The return of the German car maker Volkswagen (VW) to the Kenyan market after four decades could not have been Magutt's significant moment in his diplomatic career. His efforts culminated in the commissioning of the automobile assembly plant in Thika by president Uhuru Kenyatta in December 2016. In line with Kenya's development blue print and Vision 2030, such an investment was welcome in spurring the manufacturing sector as well as creating job opportunities.

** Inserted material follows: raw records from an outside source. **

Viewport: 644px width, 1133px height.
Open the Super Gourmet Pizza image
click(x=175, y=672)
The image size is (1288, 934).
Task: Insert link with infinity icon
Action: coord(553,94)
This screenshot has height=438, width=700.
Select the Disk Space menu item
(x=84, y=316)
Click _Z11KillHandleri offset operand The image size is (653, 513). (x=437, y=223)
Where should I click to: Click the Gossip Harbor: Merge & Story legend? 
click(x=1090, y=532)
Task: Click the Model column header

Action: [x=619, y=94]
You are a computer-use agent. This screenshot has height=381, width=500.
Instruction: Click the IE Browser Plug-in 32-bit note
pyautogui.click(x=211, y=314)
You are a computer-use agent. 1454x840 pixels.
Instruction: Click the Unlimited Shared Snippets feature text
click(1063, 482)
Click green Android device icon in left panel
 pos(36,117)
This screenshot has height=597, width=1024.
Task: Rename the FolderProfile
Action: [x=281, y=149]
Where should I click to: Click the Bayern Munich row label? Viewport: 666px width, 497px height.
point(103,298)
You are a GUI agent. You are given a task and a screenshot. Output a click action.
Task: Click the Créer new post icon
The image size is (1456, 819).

Magutt successfully lobbied for Kenya to host the first ever German–Africa Business Summit in the African continent that brought together leading German companies and captains of the industry as well as African business entities and policy makers to Nairobi. The event which took place from 8–10 February 2017, brought together the who is who in Germany's business landscape and was thought to have generated German investment interest in Kenya. The German delegation was led by Gerd Muller, cabinet minister for Economic Cooperation and Development (BMZ). Magutt, negotiated for the resumption of direct Lufthansa passenger flights from Frankfurt to Nairobi ending an 18-year hiatus. This development has had positive impact on Kenya's tourism and business traffic particularly considering that Germany is a key market source of tourism to the former.

Magutt enjoyed close working relations with German leadership and worked closely with Chancellor Angela Merkel as well as members of parliament especially the Bundestag, as well as the key private sector entities viz SAFRI, IHK, KFW, BDI, Afrika Verein, a fact that enabled him to advance Kenya's interests.

== Role in Kenya's politics and leadership ==
Magutt was a member of the Orange Democratic Movement- Party of Kenya (ODM) campaign team in 2007 and contributed in campaign planning, strategy and writing of the party manifesto towards Raila Odinga's presidential bid in the 2007 general election

In 2019 Magutt announced that he will contest the seat of Governor for Trans - Nzoia County in the 2022 national elections.

In 2002 Joseph Magutt was nationally nominated KTN's person of the year under forty, in what was billed "TOP 40 UNDER 40". This was a national survey of young people who had played significant national role and had distinguished themselves in leadership and influenced the lives of many positively. The nominees were voted by the public nationally.

== Media and professional engagements ==
Magutt comments on local and international political and topical debates. His contributions feature in Kenya's leading newspapers such as the Daily Nation, and The Standard, among other. He is also a frequent panelist on several national and international TV and Radio outlets on critical debates, among these are the Voice of America, Kenya Television Network (KTN), Citizen TV, Nation Television (NTV), Classic 105 fm, Kiss 100 FM, Kass FM etc.

In 2012 through 2013, Magutt was a resident panelist for NTVs prime political show “This is the Point” on AM Live, that was hosted by the political talk show journalist Debarl Inea.

==Private life==
In his private life, Magutt breeds horses, Llamas and exotic birds. He is the National Chairman of the Llama and Alpaca Owners Association of Kenya.